*** Given data ***

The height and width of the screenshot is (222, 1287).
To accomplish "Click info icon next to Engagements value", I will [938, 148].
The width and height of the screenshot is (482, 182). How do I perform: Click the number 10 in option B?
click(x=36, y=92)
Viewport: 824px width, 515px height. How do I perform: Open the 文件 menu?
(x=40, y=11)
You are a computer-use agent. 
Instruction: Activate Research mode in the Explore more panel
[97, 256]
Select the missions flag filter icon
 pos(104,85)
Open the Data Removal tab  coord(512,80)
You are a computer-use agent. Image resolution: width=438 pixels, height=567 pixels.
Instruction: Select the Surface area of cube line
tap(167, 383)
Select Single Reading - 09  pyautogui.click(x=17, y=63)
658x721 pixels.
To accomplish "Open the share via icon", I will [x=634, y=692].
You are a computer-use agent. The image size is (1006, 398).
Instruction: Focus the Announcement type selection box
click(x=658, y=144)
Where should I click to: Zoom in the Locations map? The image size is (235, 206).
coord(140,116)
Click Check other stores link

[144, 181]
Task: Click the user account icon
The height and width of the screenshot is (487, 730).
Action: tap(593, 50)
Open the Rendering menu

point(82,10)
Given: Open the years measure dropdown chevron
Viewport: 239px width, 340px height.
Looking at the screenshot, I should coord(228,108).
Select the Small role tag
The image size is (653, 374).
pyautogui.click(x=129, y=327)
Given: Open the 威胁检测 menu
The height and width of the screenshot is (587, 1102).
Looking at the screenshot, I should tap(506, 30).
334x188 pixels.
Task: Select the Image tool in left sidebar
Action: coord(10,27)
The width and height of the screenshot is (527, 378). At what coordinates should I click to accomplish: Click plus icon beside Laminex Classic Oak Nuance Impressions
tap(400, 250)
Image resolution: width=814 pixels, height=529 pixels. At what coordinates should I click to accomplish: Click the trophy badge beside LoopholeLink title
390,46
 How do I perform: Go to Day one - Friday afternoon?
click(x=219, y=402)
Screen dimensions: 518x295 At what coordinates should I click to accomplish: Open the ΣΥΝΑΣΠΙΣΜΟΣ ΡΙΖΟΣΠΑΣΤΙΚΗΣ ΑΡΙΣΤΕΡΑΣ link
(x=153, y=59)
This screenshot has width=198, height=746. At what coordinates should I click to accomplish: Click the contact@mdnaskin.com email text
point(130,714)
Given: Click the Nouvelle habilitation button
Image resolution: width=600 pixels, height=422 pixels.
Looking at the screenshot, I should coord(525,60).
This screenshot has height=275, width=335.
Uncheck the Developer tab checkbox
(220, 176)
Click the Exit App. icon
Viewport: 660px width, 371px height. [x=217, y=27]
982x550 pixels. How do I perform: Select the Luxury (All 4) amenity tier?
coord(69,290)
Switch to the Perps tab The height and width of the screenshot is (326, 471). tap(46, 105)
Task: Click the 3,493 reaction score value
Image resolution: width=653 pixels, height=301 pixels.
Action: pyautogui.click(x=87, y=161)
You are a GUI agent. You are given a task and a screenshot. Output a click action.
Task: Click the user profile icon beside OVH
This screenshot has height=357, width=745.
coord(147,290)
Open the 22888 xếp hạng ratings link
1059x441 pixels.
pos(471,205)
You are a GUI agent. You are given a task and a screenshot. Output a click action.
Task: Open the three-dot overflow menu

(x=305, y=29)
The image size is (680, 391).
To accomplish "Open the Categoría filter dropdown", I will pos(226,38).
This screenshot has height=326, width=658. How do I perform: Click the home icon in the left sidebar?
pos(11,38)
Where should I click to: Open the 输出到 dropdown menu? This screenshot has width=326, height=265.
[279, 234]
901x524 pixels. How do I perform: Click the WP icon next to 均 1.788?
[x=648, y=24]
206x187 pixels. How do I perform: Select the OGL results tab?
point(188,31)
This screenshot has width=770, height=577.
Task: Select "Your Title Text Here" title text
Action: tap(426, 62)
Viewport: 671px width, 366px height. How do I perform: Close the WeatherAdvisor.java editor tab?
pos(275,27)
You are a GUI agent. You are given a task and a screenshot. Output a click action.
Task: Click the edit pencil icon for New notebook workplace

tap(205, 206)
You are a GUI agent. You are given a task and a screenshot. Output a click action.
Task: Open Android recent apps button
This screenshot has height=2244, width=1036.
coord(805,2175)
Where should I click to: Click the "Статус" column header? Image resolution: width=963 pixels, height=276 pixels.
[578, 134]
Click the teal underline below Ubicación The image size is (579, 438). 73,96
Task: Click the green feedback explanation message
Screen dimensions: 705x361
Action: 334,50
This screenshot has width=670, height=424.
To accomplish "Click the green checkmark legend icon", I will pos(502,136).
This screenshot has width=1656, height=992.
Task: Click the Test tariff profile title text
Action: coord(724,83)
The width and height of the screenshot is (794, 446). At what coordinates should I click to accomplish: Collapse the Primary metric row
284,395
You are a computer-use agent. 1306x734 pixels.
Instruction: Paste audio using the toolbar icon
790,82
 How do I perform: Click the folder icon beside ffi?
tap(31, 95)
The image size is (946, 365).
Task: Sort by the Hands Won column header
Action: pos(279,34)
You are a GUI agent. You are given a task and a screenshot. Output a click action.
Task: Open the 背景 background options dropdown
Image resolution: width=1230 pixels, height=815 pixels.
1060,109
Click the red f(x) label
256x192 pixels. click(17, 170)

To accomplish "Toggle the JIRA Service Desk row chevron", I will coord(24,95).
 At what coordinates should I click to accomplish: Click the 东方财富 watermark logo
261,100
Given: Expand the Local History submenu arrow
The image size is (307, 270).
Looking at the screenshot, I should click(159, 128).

*** End of Given data ***

▸ **Instructions for the task**:
Copy out the entries above again, keeping them exact.

▸ **Written solution**:
The height and width of the screenshot is (222, 1287).
To accomplish "Click info icon next to Engagements value", I will [938, 148].
The width and height of the screenshot is (482, 182). How do I perform: Click the number 10 in option B?
click(x=36, y=92)
Viewport: 824px width, 515px height. How do I perform: Open the 文件 menu?
(x=40, y=11)
You are a computer-use agent. 
Instruction: Activate Research mode in the Explore more panel
[97, 256]
Select the missions flag filter icon
 pos(104,85)
Open the Data Removal tab  coord(512,80)
You are a computer-use agent. Image resolution: width=438 pixels, height=567 pixels.
Instruction: Select the Surface area of cube line
tap(167, 383)
Select Single Reading - 09  pyautogui.click(x=17, y=63)
658x721 pixels.
To accomplish "Open the share via icon", I will [x=634, y=692].
You are a computer-use agent. The image size is (1006, 398).
Instruction: Focus the Announcement type selection box
click(x=658, y=144)
Where should I click to: Zoom in the Locations map? The image size is (235, 206).
coord(140,116)
Click Check other stores link

[144, 181]
Task: Click the user account icon
The height and width of the screenshot is (487, 730).
Action: tap(593, 50)
Open the Rendering menu

point(82,10)
Given: Open the years measure dropdown chevron
Viewport: 239px width, 340px height.
Looking at the screenshot, I should coord(228,108).
Select the Small role tag
The image size is (653, 374).
pyautogui.click(x=129, y=327)
Given: Open the 威胁检测 menu
The height and width of the screenshot is (587, 1102).
Looking at the screenshot, I should tap(506, 30).
334x188 pixels.
Task: Select the Image tool in left sidebar
Action: coord(10,27)
The width and height of the screenshot is (527, 378). At what coordinates should I click to accomplish: Click plus icon beside Laminex Classic Oak Nuance Impressions
tap(400, 250)
Image resolution: width=814 pixels, height=529 pixels. At what coordinates should I click to accomplish: Click the trophy badge beside LoopholeLink title
390,46
 How do I perform: Go to Day one - Friday afternoon?
click(x=219, y=402)
Screen dimensions: 518x295 At what coordinates should I click to accomplish: Open the ΣΥΝΑΣΠΙΣΜΟΣ ΡΙΖΟΣΠΑΣΤΙΚΗΣ ΑΡΙΣΤΕΡΑΣ link
(x=153, y=59)
This screenshot has width=198, height=746. At what coordinates should I click to accomplish: Click the contact@mdnaskin.com email text
point(130,714)
Given: Click the Nouvelle habilitation button
Image resolution: width=600 pixels, height=422 pixels.
Looking at the screenshot, I should coord(525,60).
This screenshot has height=275, width=335.
Uncheck the Developer tab checkbox
(220, 176)
Click the Exit App. icon
Viewport: 660px width, 371px height. [x=217, y=27]
982x550 pixels. How do I perform: Select the Luxury (All 4) amenity tier?
coord(69,290)
Switch to the Perps tab The height and width of the screenshot is (326, 471). tap(46, 105)
Task: Click the 3,493 reaction score value
Image resolution: width=653 pixels, height=301 pixels.
Action: pyautogui.click(x=87, y=161)
You are a GUI agent. You are given a task and a screenshot. Output a click action.
Task: Click the user profile icon beside OVH
This screenshot has height=357, width=745.
coord(147,290)
Open the 22888 xếp hạng ratings link
1059x441 pixels.
pos(471,205)
You are a GUI agent. You are given a task and a screenshot. Output a click action.
Task: Open the three-dot overflow menu

(x=305, y=29)
The image size is (680, 391).
To accomplish "Open the Categoría filter dropdown", I will pos(226,38).
This screenshot has height=326, width=658. How do I perform: Click the home icon in the left sidebar?
pos(11,38)
Where should I click to: Open the 输出到 dropdown menu? This screenshot has width=326, height=265.
[279, 234]
901x524 pixels. How do I perform: Click the WP icon next to 均 1.788?
[x=648, y=24]
206x187 pixels. How do I perform: Select the OGL results tab?
point(188,31)
This screenshot has width=770, height=577.
Task: Select "Your Title Text Here" title text
Action: tap(426, 62)
Viewport: 671px width, 366px height. How do I perform: Close the WeatherAdvisor.java editor tab?
pos(275,27)
You are a GUI agent. You are given a task and a screenshot. Output a click action.
Task: Click the edit pencil icon for New notebook workplace

tap(205, 206)
You are a GUI agent. You are given a task and a screenshot. Output a click action.
Task: Open Android recent apps button
This screenshot has height=2244, width=1036.
coord(805,2175)
Where should I click to: Click the "Статус" column header? Image resolution: width=963 pixels, height=276 pixels.
[578, 134]
Click the teal underline below Ubicación The image size is (579, 438). 73,96
Task: Click the green feedback explanation message
Screen dimensions: 705x361
Action: 334,50
This screenshot has width=670, height=424.
To accomplish "Click the green checkmark legend icon", I will pos(502,136).
This screenshot has width=1656, height=992.
Task: Click the Test tariff profile title text
Action: coord(724,83)
The width and height of the screenshot is (794, 446). At what coordinates should I click to accomplish: Collapse the Primary metric row
284,395
You are a computer-use agent. 1306x734 pixels.
Instruction: Paste audio using the toolbar icon
790,82
 How do I perform: Click the folder icon beside ffi?
tap(31, 95)
The image size is (946, 365).
Task: Sort by the Hands Won column header
Action: pos(279,34)
You are a GUI agent. You are given a task and a screenshot. Output a click action.
Task: Open the 背景 background options dropdown
Image resolution: width=1230 pixels, height=815 pixels.
1060,109
Click the red f(x) label
256x192 pixels. click(17, 170)

To accomplish "Toggle the JIRA Service Desk row chevron", I will coord(24,95).
 At what coordinates should I click to accomplish: Click the 东方财富 watermark logo
261,100
Given: Expand the Local History submenu arrow
The image size is (307, 270).
Looking at the screenshot, I should click(159, 128).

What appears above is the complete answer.